Jews have attracted much attention for their prominence in real estate, media, medicine, law and especially finance. Family and social networks ease access into such fields — and contribute to success once in them. The inseparability of social and economic networking has been made clear in the tragic fate of Madoff's investors, who were linked via social organizations and longstanding friendships.
Economic niches are created by both internal and external factors. Jews have had particular abilities that attracted them to certain livelihoods. At the same time, disabilities have played a major role in pushing Jews into low-status and risky undertakings that have at times resulted in spectacular success. And they have often failed, just as spectacularly.

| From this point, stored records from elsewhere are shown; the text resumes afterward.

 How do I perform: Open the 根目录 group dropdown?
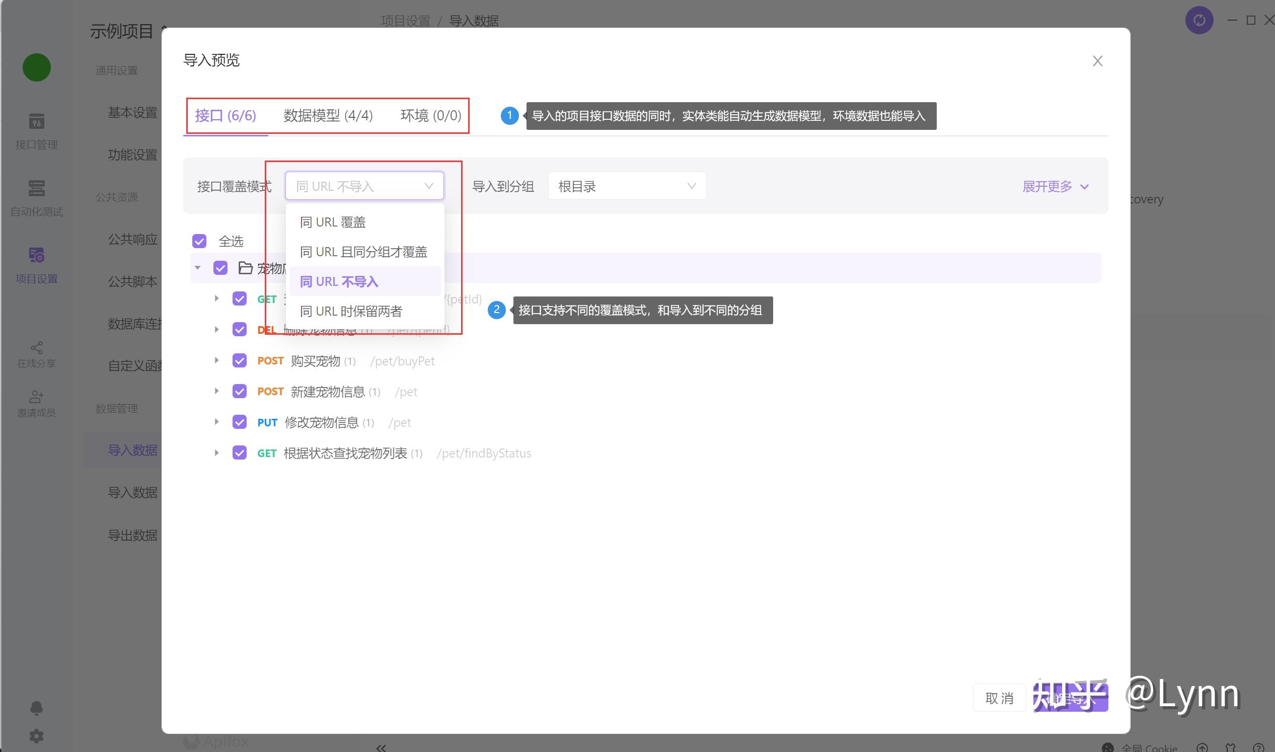pos(626,185)
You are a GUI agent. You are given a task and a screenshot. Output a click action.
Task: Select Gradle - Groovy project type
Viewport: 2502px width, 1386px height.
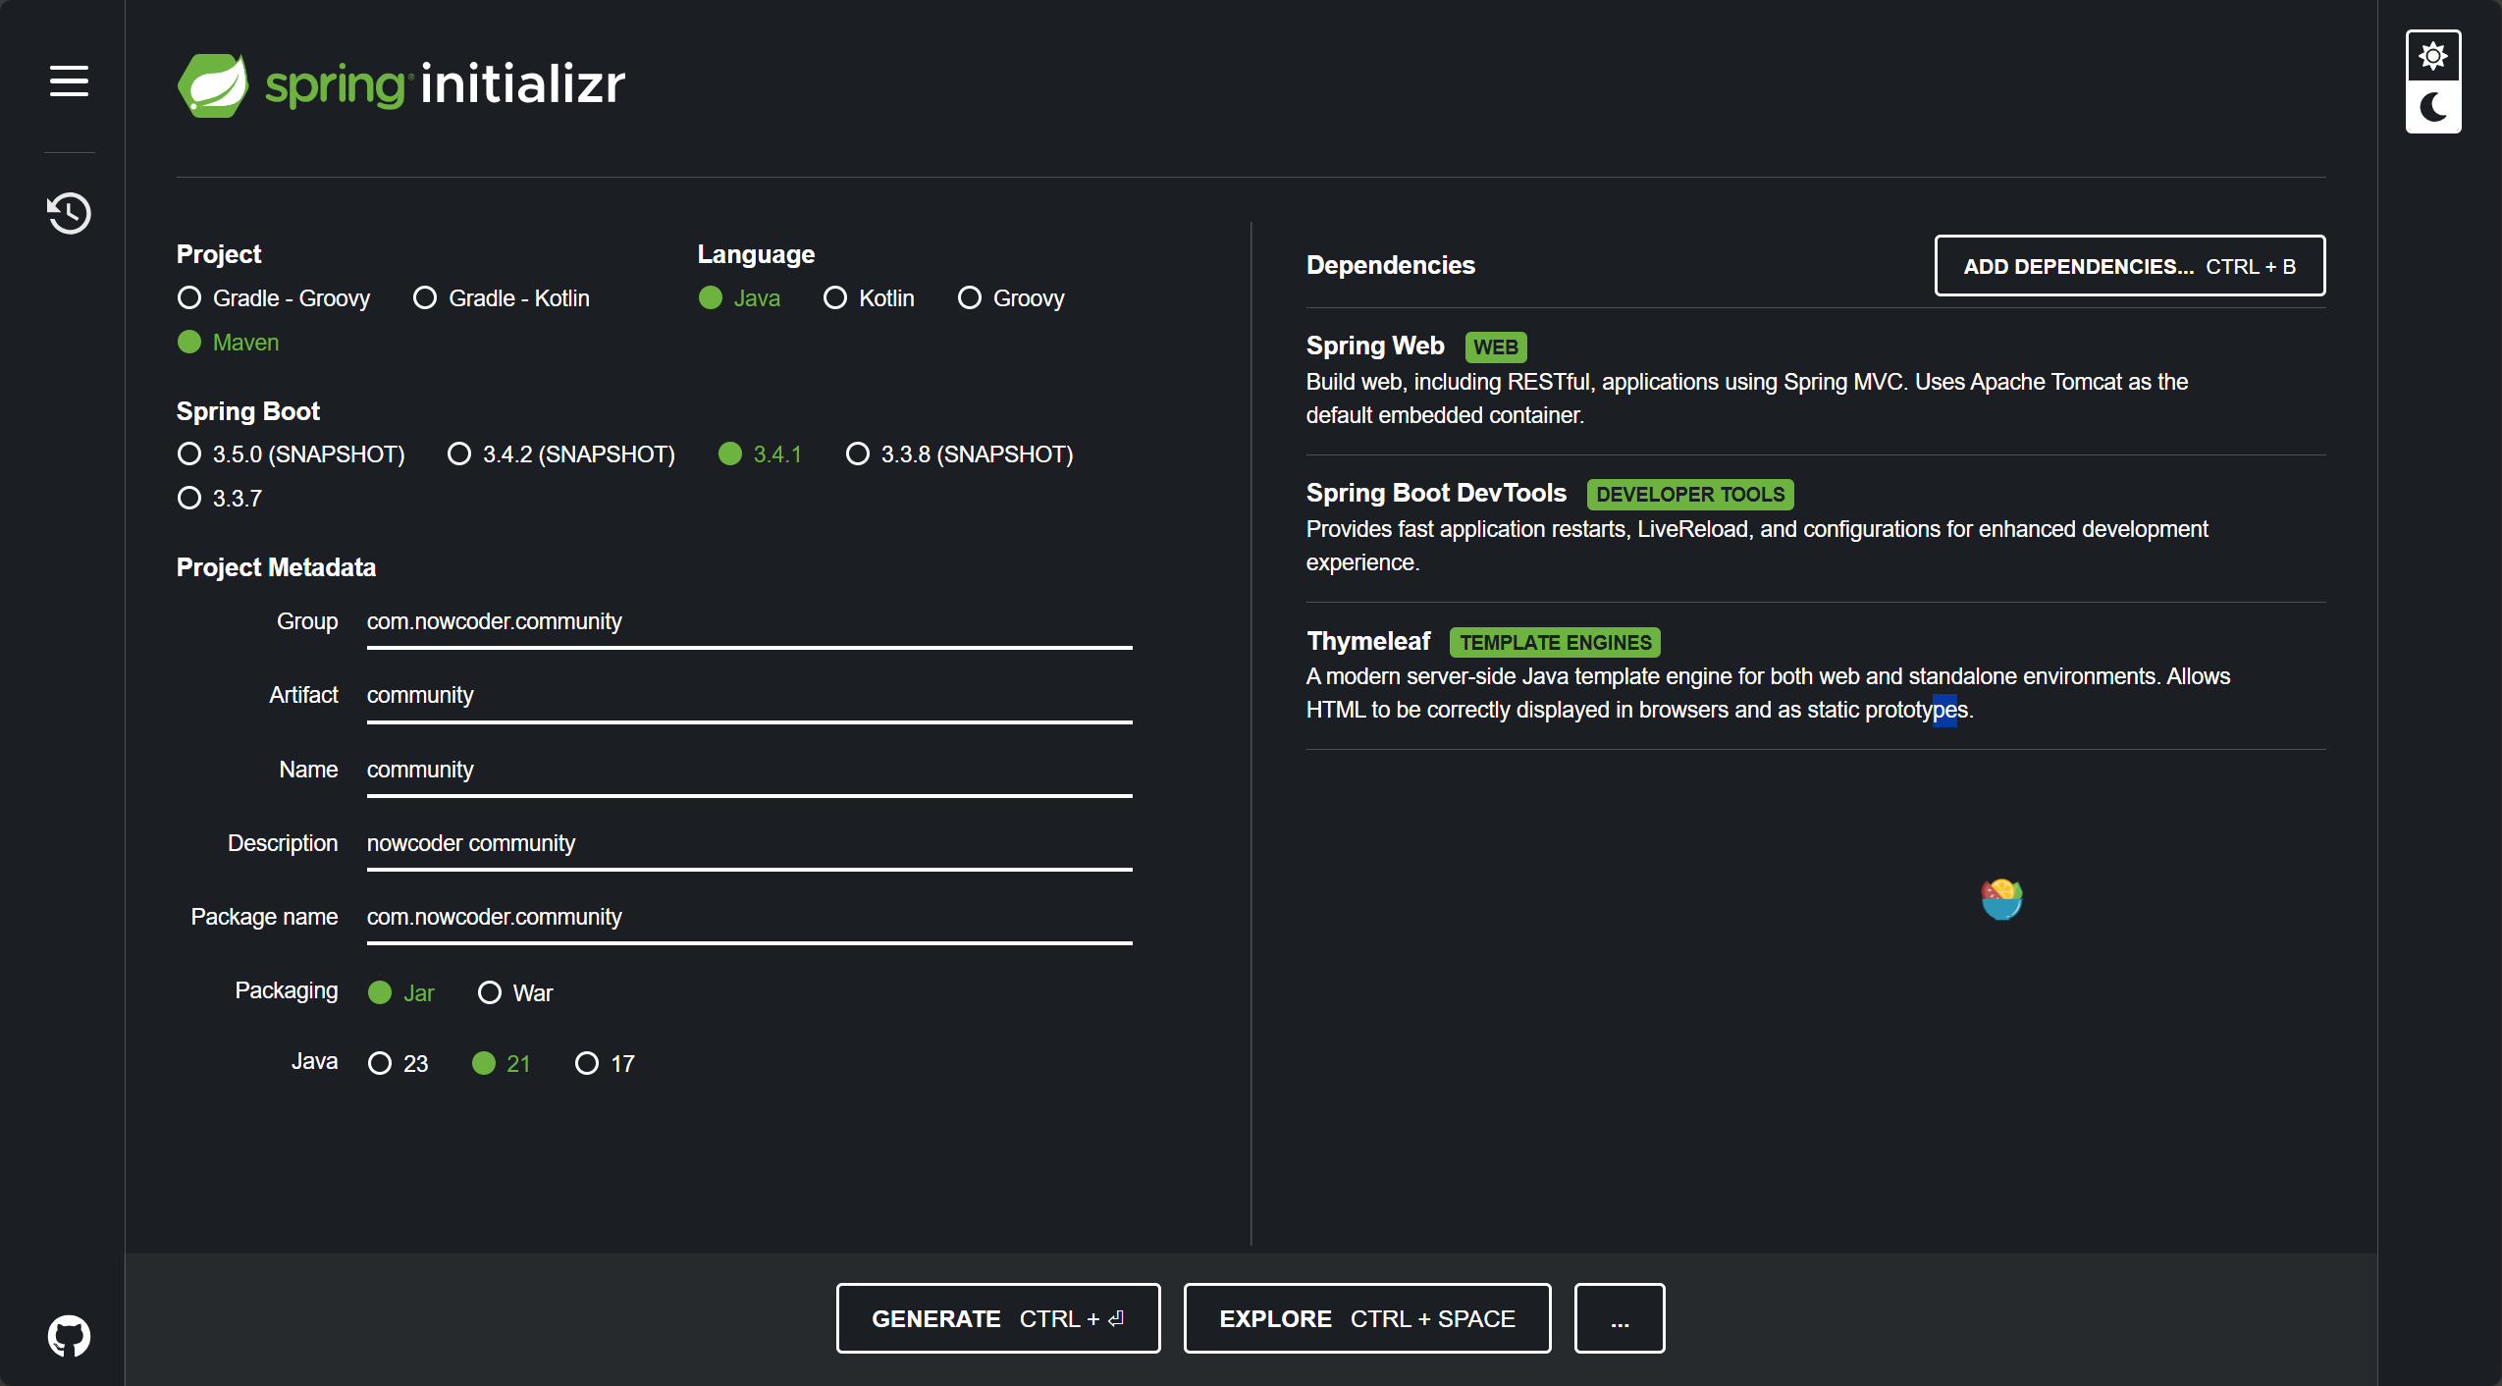189,297
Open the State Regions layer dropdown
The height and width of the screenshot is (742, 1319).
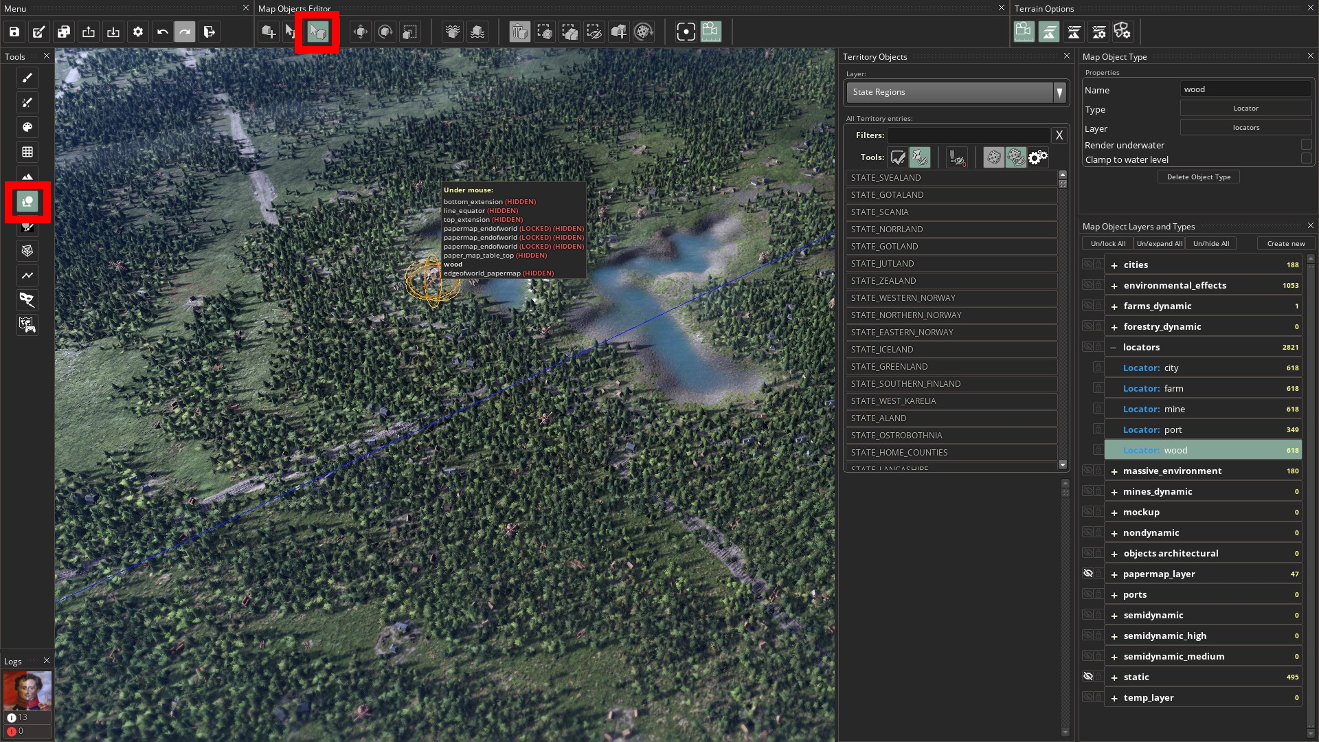click(x=1059, y=92)
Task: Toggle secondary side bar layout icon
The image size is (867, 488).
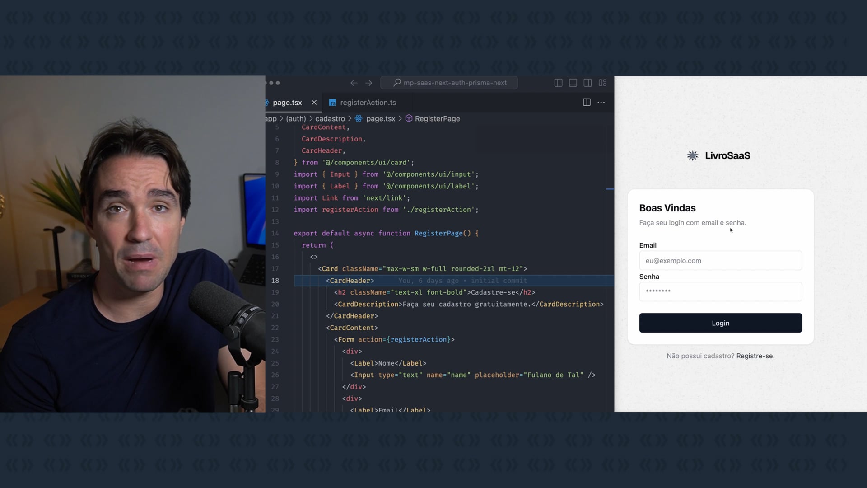Action: click(x=587, y=83)
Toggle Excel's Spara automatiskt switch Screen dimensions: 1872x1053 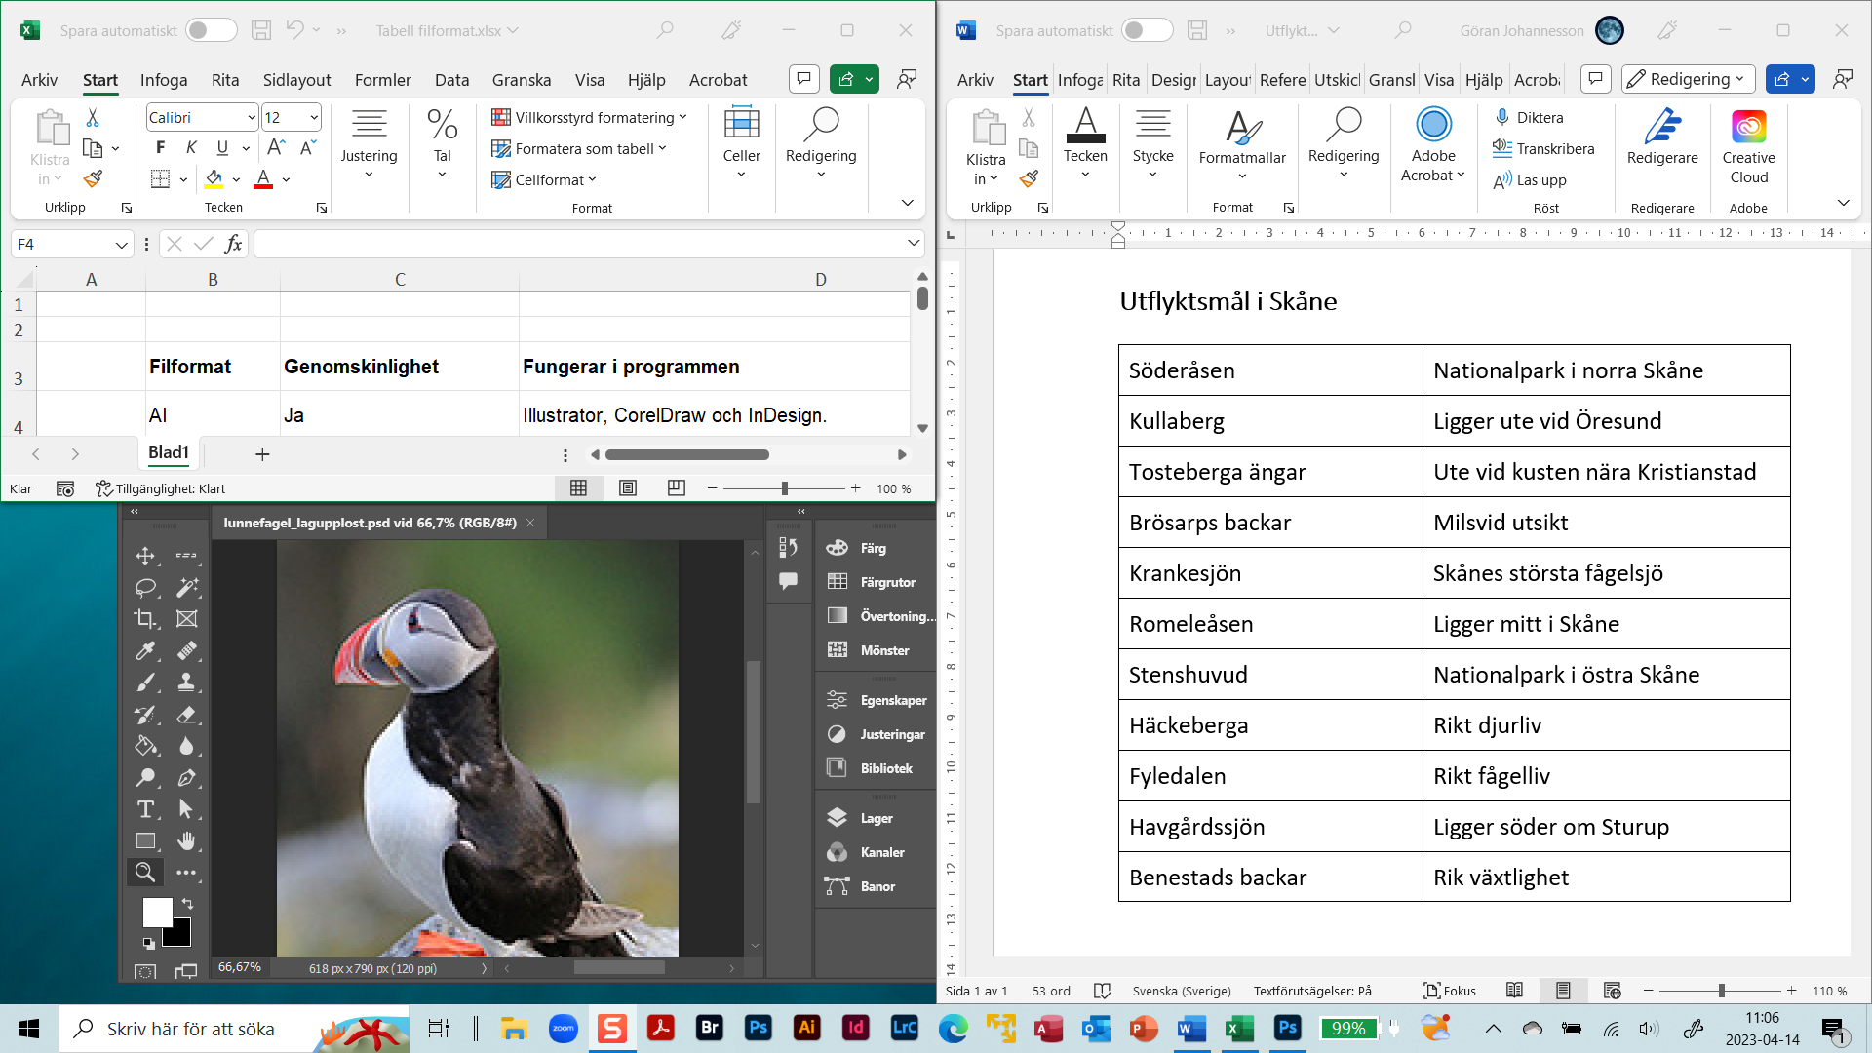(x=212, y=30)
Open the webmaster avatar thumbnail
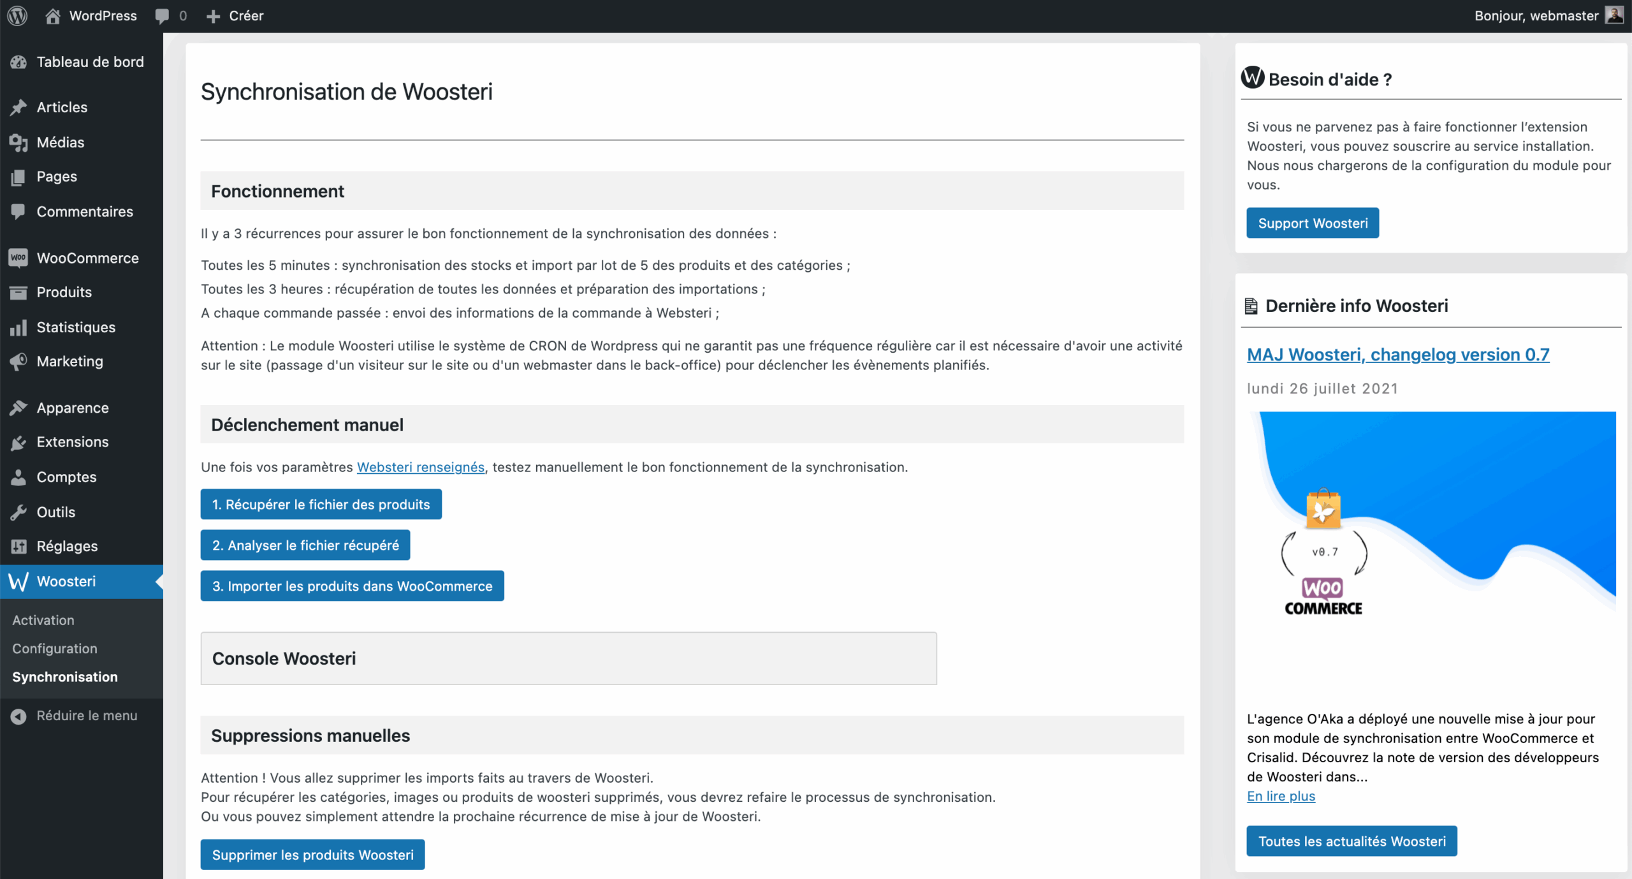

Over the past 50 years, the push factors behind the creation of Jewish economic niches have almost entirely disappeared, yet the pull factors have remained sufficiently powerful to propel new generations into lucrative careers. The capacity to succeed is not ingrained in Jews; it had an origin in time and, most likely, will some day come to an end. Yet, however the global economy is shifting, it's difficult to imagine how Jews — with their high levels of education and family connections — would be unable to meet the challenges facing them.
Derek Penslar is a professor of Jewish history at the University of Toronto. This year, he is a fellow at the Herbert D. Katz Center for Advanced Judaic Studies at the University of Pennsylvania, where the focus this year is Jews and economics.